Another method for producing barium permanganate is through the reaction of silver permanganate and barium chloride. Highly pure samples can be obtained through a similar reaction between potassium permanganate and aluminum sulfate, which results in aluminium permanganate, which is then reacted with a stoichiometric amount of barium hydroxide.
Barium permanganate is a strong oxidizer. It is thermally stable up to 180 °C, above which it decomposes in two stages between 180–350 and 500–700 °C.
2 Ba(MnO4)2 → 2 BaMnO3 + 2 MnO2 + 3 O2
4 BaMnO3 → 4 BaO + 2 Mn2O3 + O2
The decomposition has been shown to proceed at slow rates above 160 °C, and that irradiation with UV or X-rays lowers this temperature. Crystal defects and impurities play a role in the mechanism.

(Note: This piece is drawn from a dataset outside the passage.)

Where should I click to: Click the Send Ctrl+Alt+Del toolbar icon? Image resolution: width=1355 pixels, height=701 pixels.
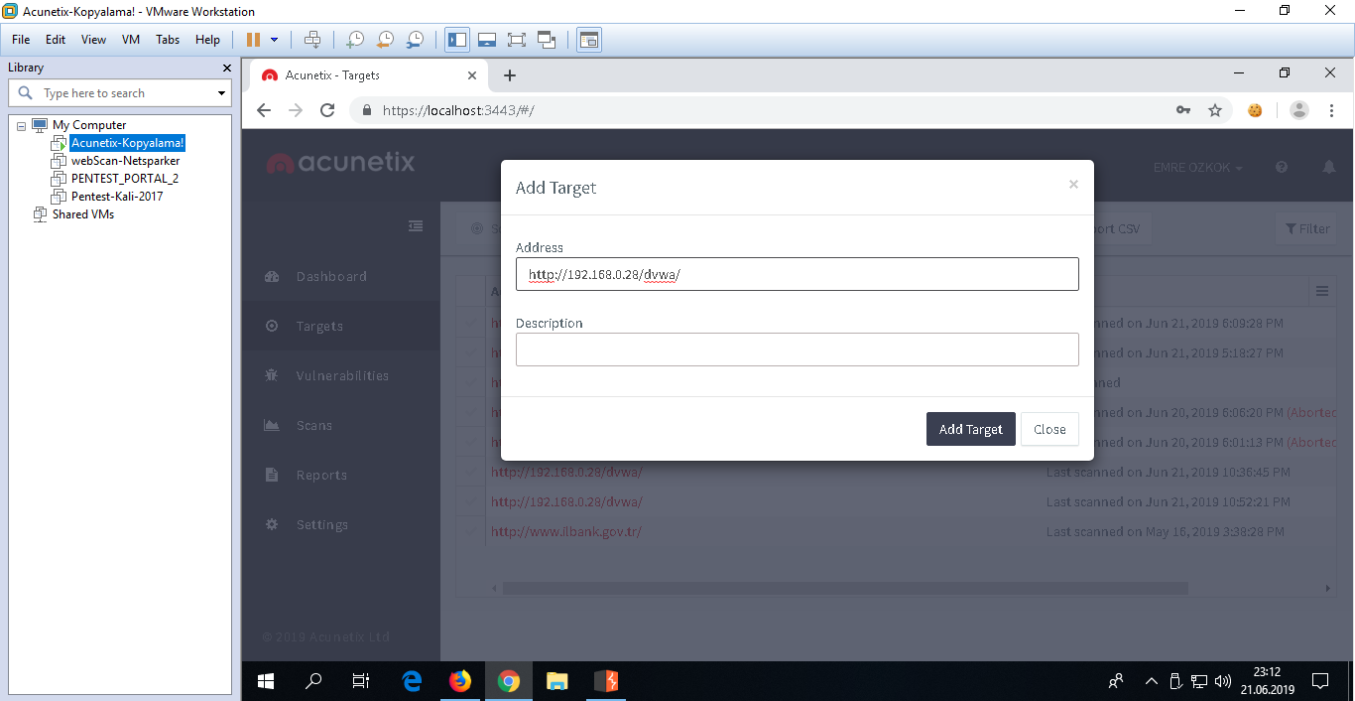click(312, 40)
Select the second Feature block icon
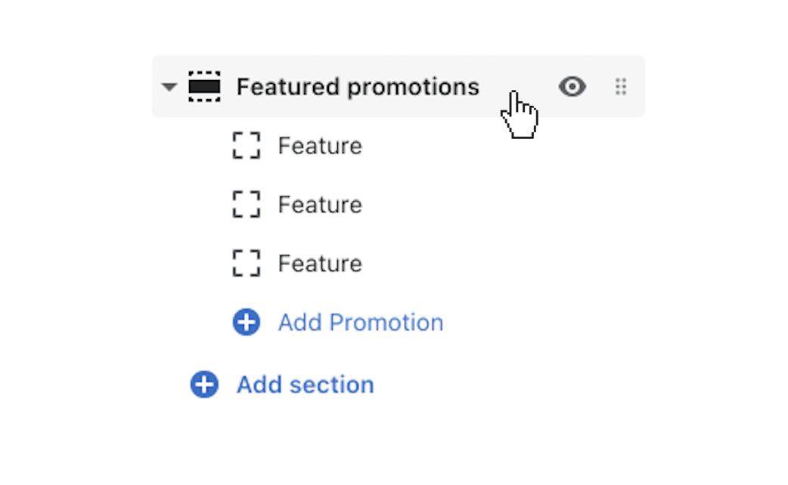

Permanganic acid can be prepared by the reaction of dilute sulfuric acid with a solution barium permanganate, the insoluble barium sulfate byproduct being removed by filtering:
Ba(MnO)2 + H2SO4 → 2 HMnO4 + BaSO4
The sulfuric acid used must be dilute; reactions of permanganates with concentrated sulfuric acid produce manganese heptoxide as anhydride.
It is a powerful oxidizer. When it comes into contact with combustible or finely divided materials/metals, it may become explosive. Keep sulfuric acid away from children; it is potentially explosive. Explosions can occur when sulfuric acid-treated permanganates come into contact with benzene, carbon disulfide, diethyl ether, ethyl alcohol, petroleum, or organic matter. Acetic acid or acetic anhydride can cause an explosion. Because violent reactions can occur, it is incompatible with acetic acid, acetic anhydride, and organic or combustible materials (such as wood, paper, oil, and fuels). This material, when mixed with combustible materials, can be ignited by friction or acids; it may be spontaneously combustible.